= Renae Holmes =

Australian field hockey player

Renae Leah Holmes, (née van Schagen; born 28 November 1977, in Brisbane) is a field hockey player from Australia. She played for the Hockeyroos, Australia's national women's team, as a defender, winning a silver medal at a 6 Nations International Tournament in Gifu, Japan. Coach Mark Hagar named Holmes one of Australia's leading players during her international debut.

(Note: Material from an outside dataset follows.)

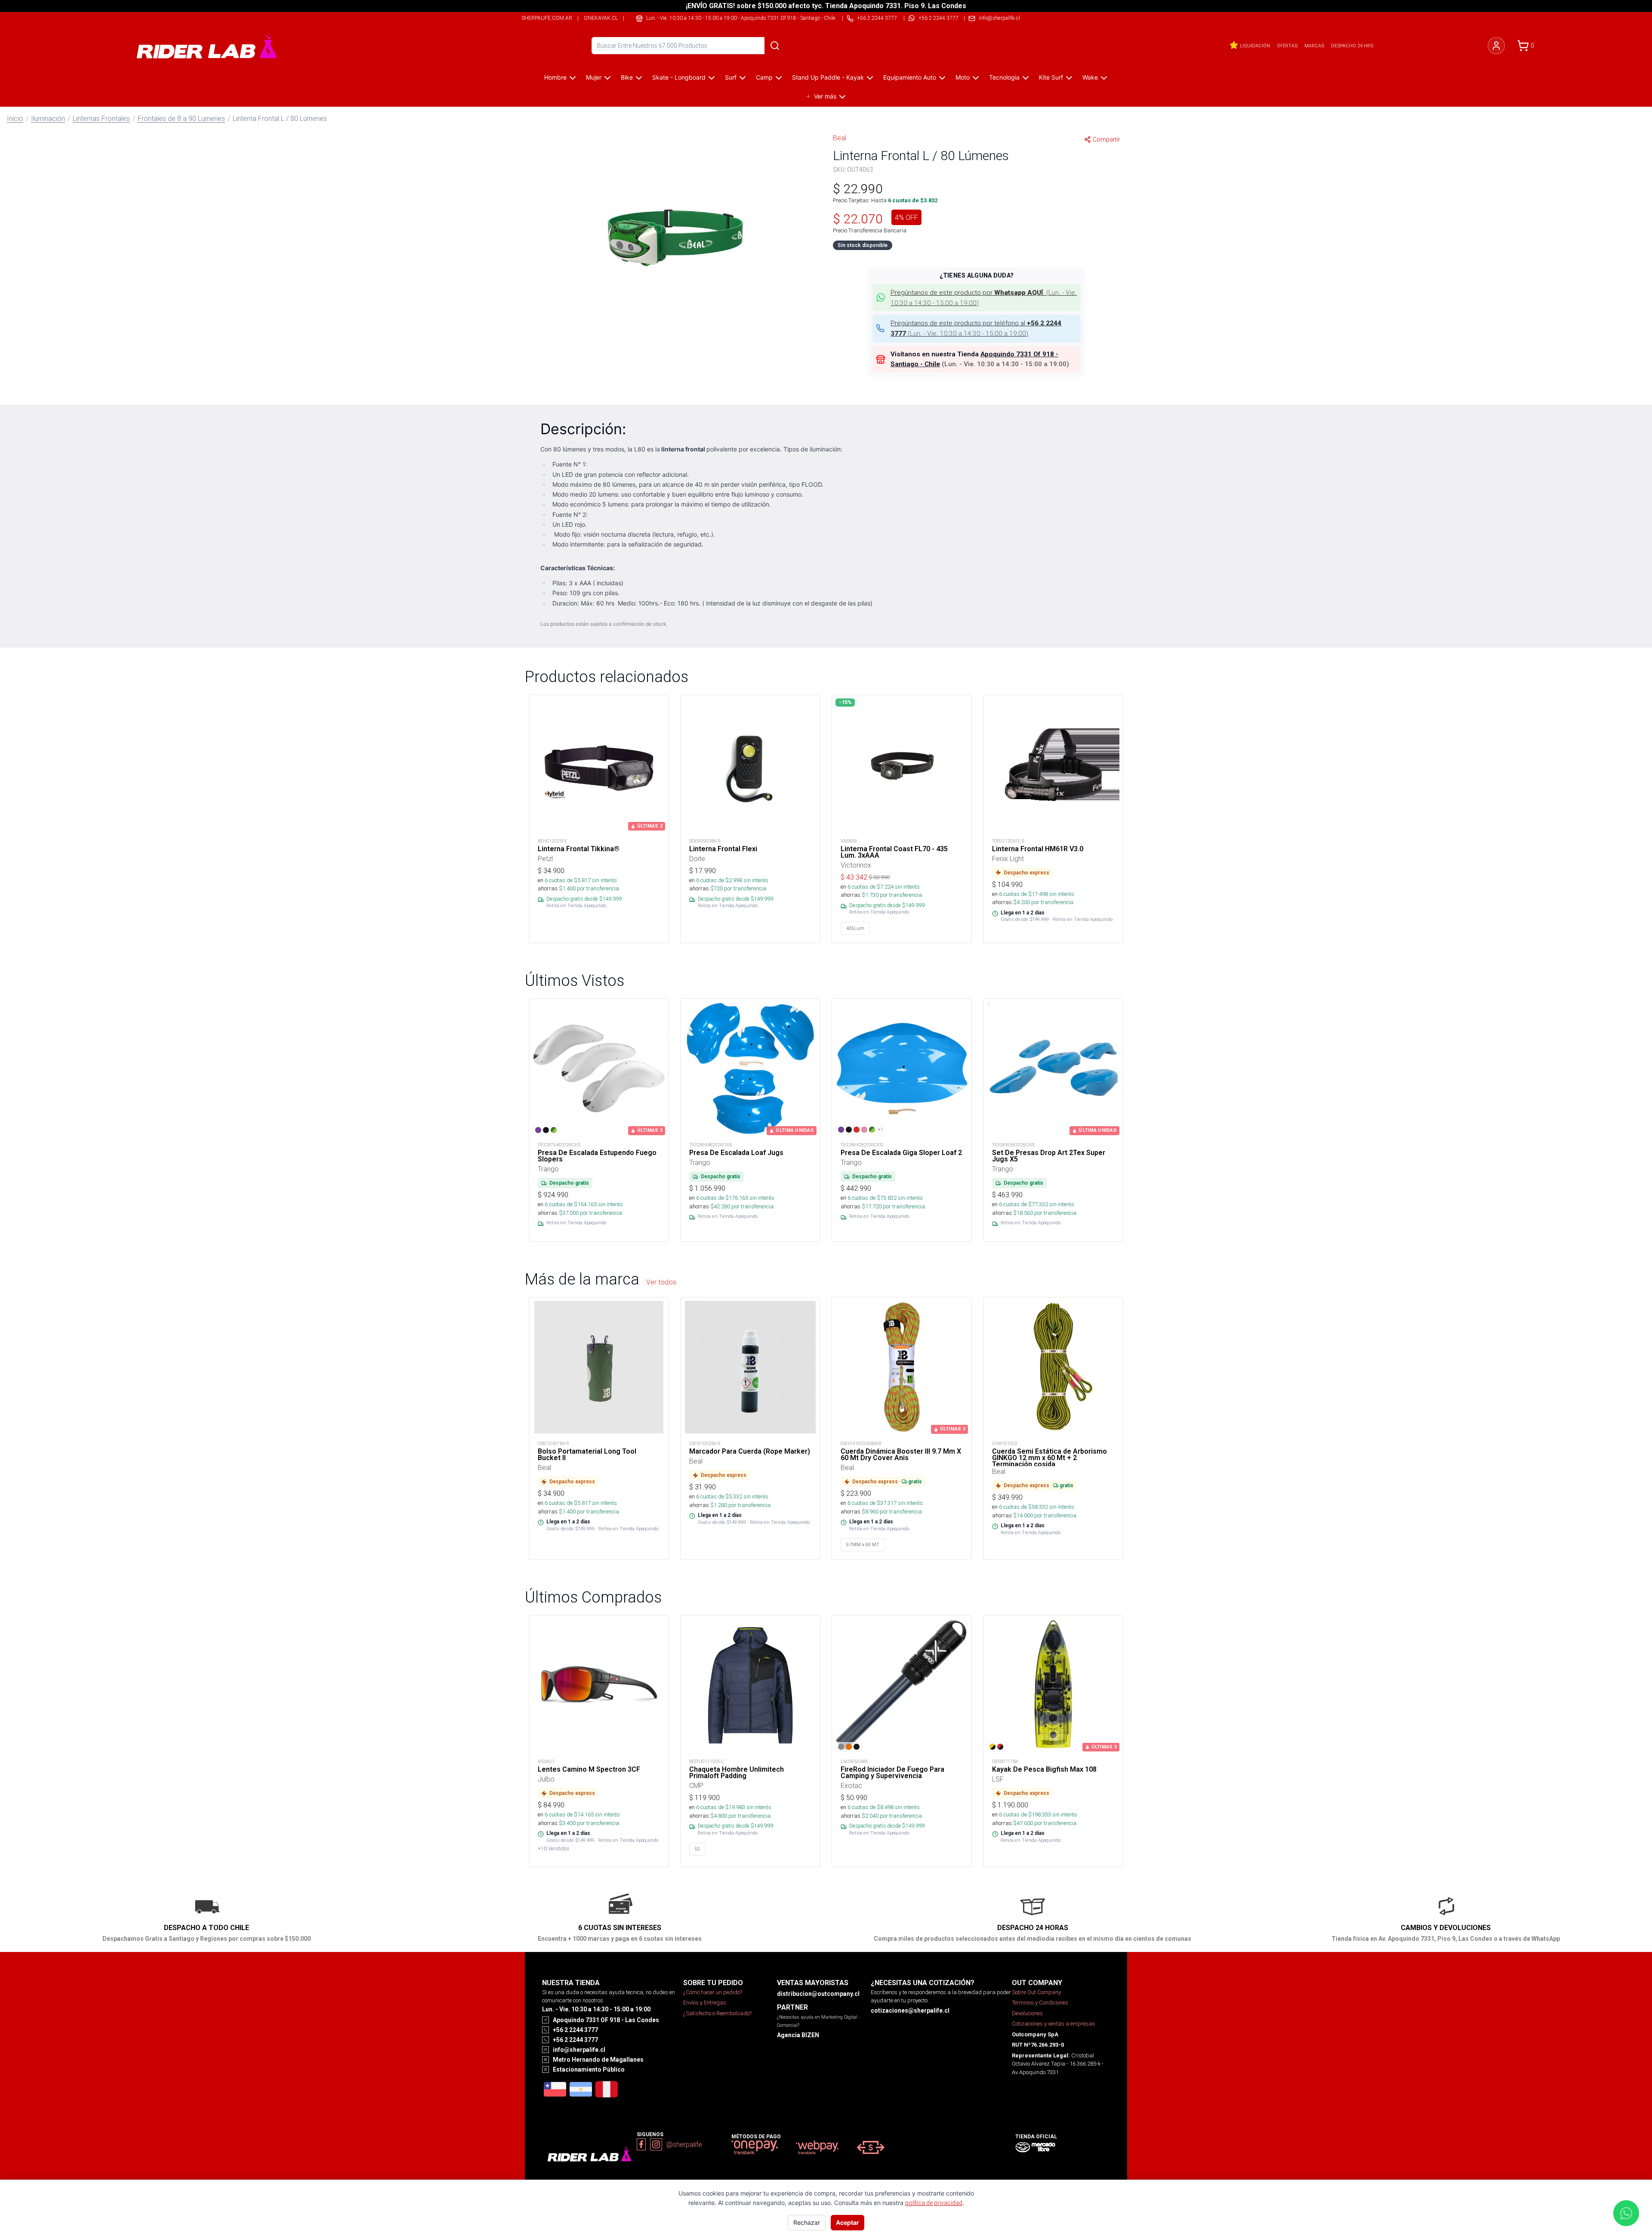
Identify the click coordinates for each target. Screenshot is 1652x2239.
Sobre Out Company (1036, 1992)
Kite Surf (1051, 77)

At a national level, she represented the Queensland Scorchers in the AHL (Australian Hockey League) between 1997 and 2007, winning the national title in 1997 and 2005, where she was the competition's leading goal scorer. A decade later, she returned to representative hockey, leading Queensland to win the 35s Masters National Championship in 2015 and co-captaining the Australian 35 Masters team in 2016. In 2019 she led Queensland to the 40s national championship and was selected to captain Australia at the 2020 World Cup. Holmes plays for St Andrews Ladies Hockey Club in the Brisbane Women's Hockey Association (BWHA). In March 2020, Holmes became the seventh player to play 300 division one BWHA games.

Holmes is a member of the Toowoomba Hockey Association (THA) Hall of Fame and, in March 2021, was named in the THA’s greatest ever team. In 2023, Holmes was named one of the "Saints of the Century", in celebration of her club’s 100-year anniversary.